Valencia is the most liveable city in Spain that most visitors have never seriously considered. The third-largest city in the country has somehow managed to sit comfortably in the shadow of Madrid and Barcelona, accumulating a beach, a world-class food market, a futuristic architectural complex, a 9-kilometre river park, some of Spain's best nightlife, and the most important dish in Spanish culinary history — all without the crushing tourist density that makes those other cities feel exhausting at peak season. A first visit to Valencia tends to produce a specific reaction: why did no one tell me about this place? This guide tells you everything you need to know before you arrive, so you can spend your time there experiencing it rather than figuring it out.
Before You Arrive
Schengen Visa Requirements: Spain is a full member of the Schengen Area. EU and EEA citizens travel freely without restriction. Citizens of the United States, United Kingdom, Canada, Australia, New Zealand, Japan, and dozens of other countries may enter visa-free for up to 90 days within any 180-day period. From 2025, most non-EU nationals from previously visa-exempt countries are required to pre-register through the ETIAS system (European Travel Information and Authorisation System) before travelling — an online application costing €7, valid for three years. Verify requirements at etias.com based on your passport. Nationals of India, China, and many other countries require a full Schengen visa applied for in advance through the Spanish consulate. Processing takes 15-30 working days; begin the application well before your travel date.

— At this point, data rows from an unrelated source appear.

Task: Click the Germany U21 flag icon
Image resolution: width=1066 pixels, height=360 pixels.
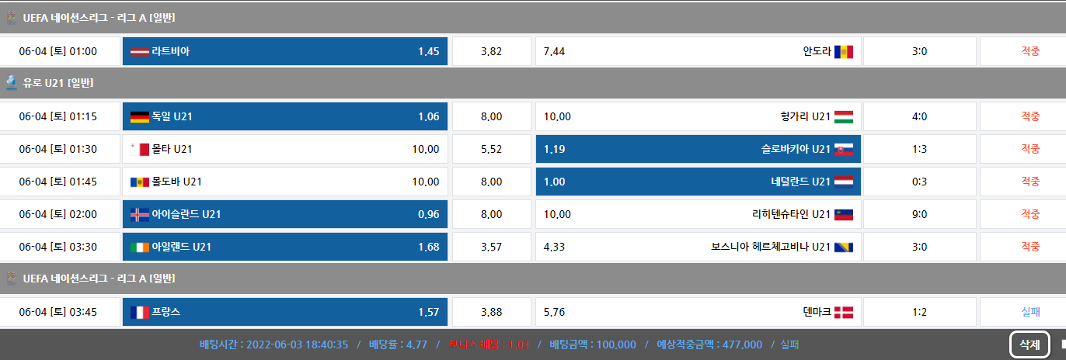Action: [139, 117]
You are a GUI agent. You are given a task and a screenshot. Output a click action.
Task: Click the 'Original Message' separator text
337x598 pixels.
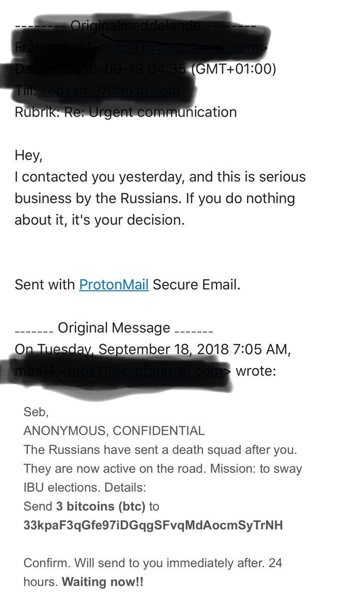[114, 328]
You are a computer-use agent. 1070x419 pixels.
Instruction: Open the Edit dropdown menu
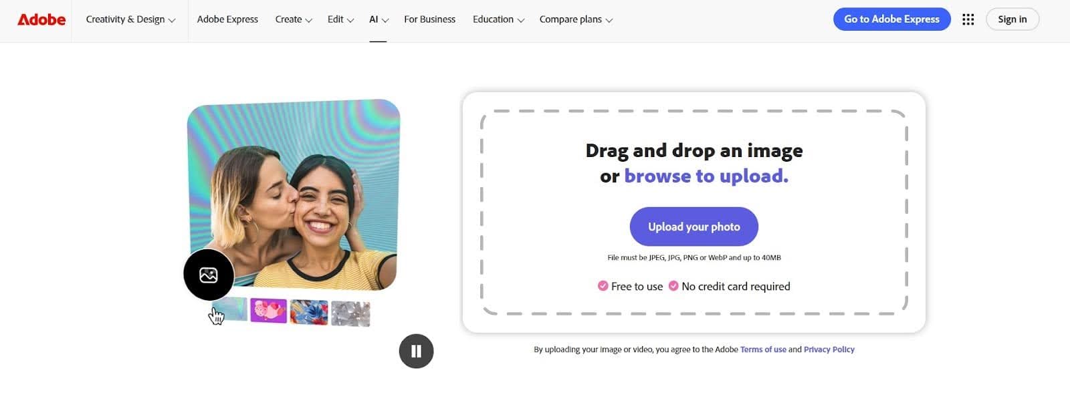(340, 19)
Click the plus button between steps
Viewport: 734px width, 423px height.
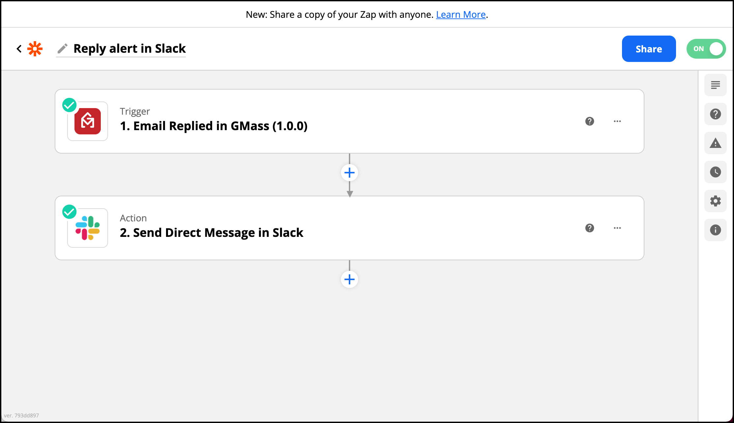349,172
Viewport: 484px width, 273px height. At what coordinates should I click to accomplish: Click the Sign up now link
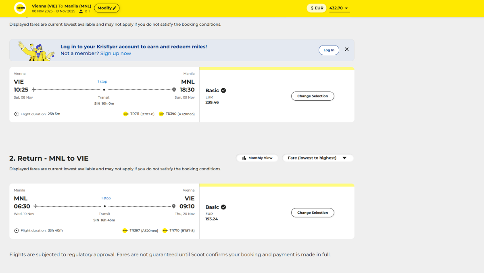[x=116, y=54]
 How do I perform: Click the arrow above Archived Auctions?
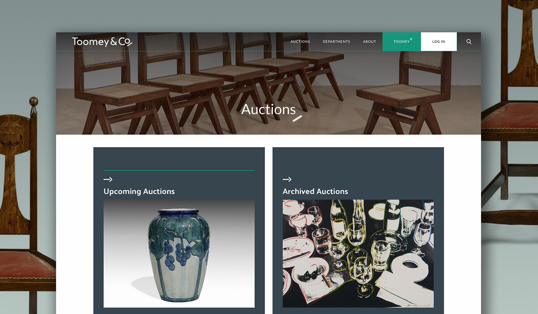coord(287,179)
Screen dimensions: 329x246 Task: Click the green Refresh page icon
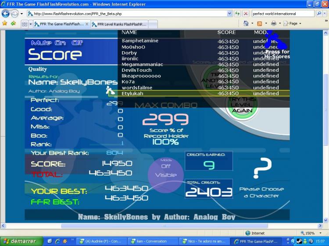[x=237, y=14]
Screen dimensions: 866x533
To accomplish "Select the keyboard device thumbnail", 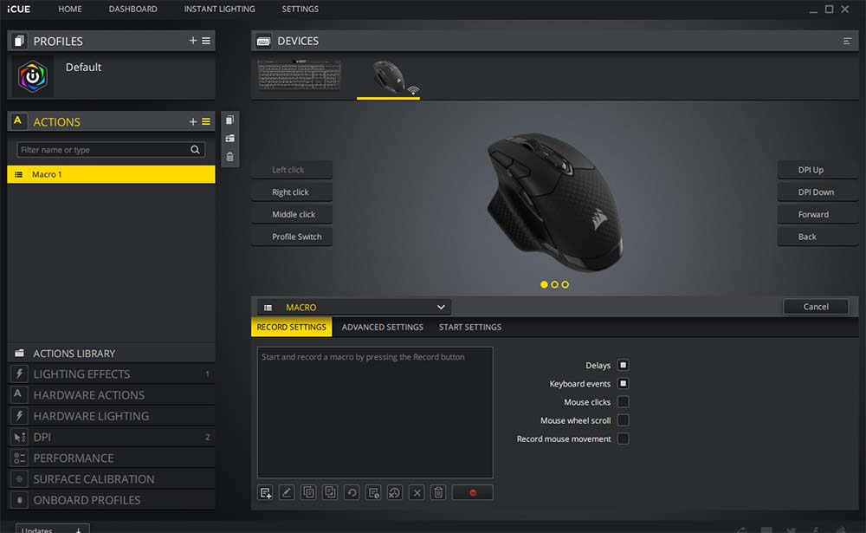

Currency: Spain uses the euro (€). Valencia is more cashless than it was a decade ago — major restaurants, the Metro, EMT buses (now accept contactless), and all hotels accept Visa and Mastercard. However, smaller tapas bars in Carmen, market stalls in the Mercado Central, and some neighbourhood bakeries still prefer cash. Carry €30-50 at all times. The best exchange rate is always from an ATM using your bank card — avoid airport exchange bureaux and the Euronet ATM network (predatory fees). BBVA and CaixaBank ATMs are the most widely available and charge no surcharge for foreign cards on most networks.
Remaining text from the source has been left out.